By AUDREY YOUNG political reporter
A Green MP who quit a probe into corruption in the scampi industry after starting a relationship with one of the inquiry lawyers denies the affair has compromised the investigation.
Ian Ewen-Street yesterday withdrew from the parliamentary select committee inquiry, citing a "perceived conflict of interest".
He began a relationship shortly before Easter with Nelson-based lawyer Susan Grey, who acts for Barine Development.
This company is owned by fisherman Neil Penwarden, one of the chief protagonists against the Ministry of Fisheries and Simunovich Fisheries in the $100 million scampi allocation saga.
Sue Grey will no longer be appearing before the hearing, having attended most since they began in February.
In Parliament yesterday Act leader Richard Prebble described the affair as a "sex for questions" case and said later it was like discovering that a juror sitting on a court case had been sleeping with one of the lawyers.

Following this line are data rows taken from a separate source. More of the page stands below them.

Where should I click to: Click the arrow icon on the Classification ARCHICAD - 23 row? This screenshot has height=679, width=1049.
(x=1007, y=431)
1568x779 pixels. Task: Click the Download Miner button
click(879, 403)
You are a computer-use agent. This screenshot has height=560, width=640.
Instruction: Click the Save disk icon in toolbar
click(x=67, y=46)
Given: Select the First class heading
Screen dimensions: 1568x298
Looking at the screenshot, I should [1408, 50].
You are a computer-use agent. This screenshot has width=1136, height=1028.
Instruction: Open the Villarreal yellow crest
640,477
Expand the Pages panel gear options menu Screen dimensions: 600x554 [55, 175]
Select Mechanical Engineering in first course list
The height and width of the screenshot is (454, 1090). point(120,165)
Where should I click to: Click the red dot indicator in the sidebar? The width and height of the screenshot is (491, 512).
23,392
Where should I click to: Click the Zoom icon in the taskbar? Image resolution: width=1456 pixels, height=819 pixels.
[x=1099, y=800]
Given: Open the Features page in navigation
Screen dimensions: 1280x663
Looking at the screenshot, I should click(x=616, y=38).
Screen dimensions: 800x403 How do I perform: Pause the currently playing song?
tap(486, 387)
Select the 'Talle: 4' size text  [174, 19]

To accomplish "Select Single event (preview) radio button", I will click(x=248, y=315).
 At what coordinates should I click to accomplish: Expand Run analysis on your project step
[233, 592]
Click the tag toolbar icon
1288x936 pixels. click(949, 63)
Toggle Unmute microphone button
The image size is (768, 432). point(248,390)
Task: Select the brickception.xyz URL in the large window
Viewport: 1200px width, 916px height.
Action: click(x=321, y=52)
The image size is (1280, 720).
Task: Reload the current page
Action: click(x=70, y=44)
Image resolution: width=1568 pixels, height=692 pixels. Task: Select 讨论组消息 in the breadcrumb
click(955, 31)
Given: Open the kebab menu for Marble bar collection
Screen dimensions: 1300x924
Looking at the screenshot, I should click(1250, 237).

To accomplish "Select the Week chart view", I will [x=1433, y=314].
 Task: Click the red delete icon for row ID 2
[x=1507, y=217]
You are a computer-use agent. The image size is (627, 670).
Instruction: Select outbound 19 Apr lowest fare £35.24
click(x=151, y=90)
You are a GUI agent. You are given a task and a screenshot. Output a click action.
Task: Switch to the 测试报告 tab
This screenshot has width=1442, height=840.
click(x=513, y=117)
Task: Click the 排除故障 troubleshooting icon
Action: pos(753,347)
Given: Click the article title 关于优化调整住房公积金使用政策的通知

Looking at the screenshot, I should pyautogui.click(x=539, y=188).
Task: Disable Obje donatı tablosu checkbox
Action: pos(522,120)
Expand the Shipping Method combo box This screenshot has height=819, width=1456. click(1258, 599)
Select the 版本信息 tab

"It has made a mockery of the inquiry. We have to seriously look at whether this inquiry should be abandoned. If it were court, it would be abandoned."
But Mr Ewen-Street says he has simply tried to do the honourable thing by stepping down from the inquiry.
He said he did not attend any hearings after the relationship with Ms Grey began. The first one was yesterday.
"Both of us have some regrets in the sense that we have both put a huge amount of work into it.
"But that's the price you pay and it's a small price compared to if we had taken another route."
Mr Prebble said he believed Mr Ewen-Street had been receiving Ms Grey's help in drafting questions to ask witnesses.
Mr Ewen-Street said claims that she supplied him with precise questions to ask at the committee were crazy.
"I think he is going to have to come up with some evidence of that. It is just rubbish.
"My understanding is that Sue offered to brief everybody and she spent time with me, with Phil Heatley, David Carter [National MPs], Damien O'Connor [Labour MP], the majority of people, just in a lobbying sense."
If she supplied everyone in the committee with information to use "that's our choice".
But she did not tell him to ask specific questions.
Asked if he thought he had compromised the inquiry, he said: "No, I don't. I think what I have done is disappointing in that I put an awful lot of work into it and I probably have as good a handle on the issue as anybody there.
"If I had become friendly with Sue and tried to hide it, then that would have compromised the inquiry.
"My profound belief is that what I have done is preserving the integrity of the process."
Ms Grey said she did not believe the relationship, which started "very recently", had jeopardised the inquiry.
"I struggle with that suggestion. I can't see how that possibly could be so.
"There are a number of people who would probably quite like the inquiry to not proceed for various different reasons.
"But I can't see that the events that have been publicised to date affect that in any way."
Mr Ewen-Street said Mr Prebble's suggestion of abandoning the inquiry might have been valid had the relationship been hidden or had there been some undue influence.
"That simply isn't the case."
Simunovich Fisheries managing director Peter Simunovich, who appeared before the committee yesterday, did not want to comment on Mr Ewen-Street's decision.
But in its submission it raises "a question of apparent bias" in Mr Ewen-Street if certain allegations about the company had been made by him - and that is unclear.
Mr Ewen-Street said he had never made any allegations about Simunovich Fisheries.
He had just asked some hard questions.
He said MPs on the committee from other parties had been "absolutely fantastic".
"They have been really understanding."
Mr Ewen-Street, an organic farmer, said he was separated from his wife, Margaret, when his relationship with Ms Grey began.
Ms Grey is a partner in MS Sullivan and Associates. She enjoys tramping and running marathons.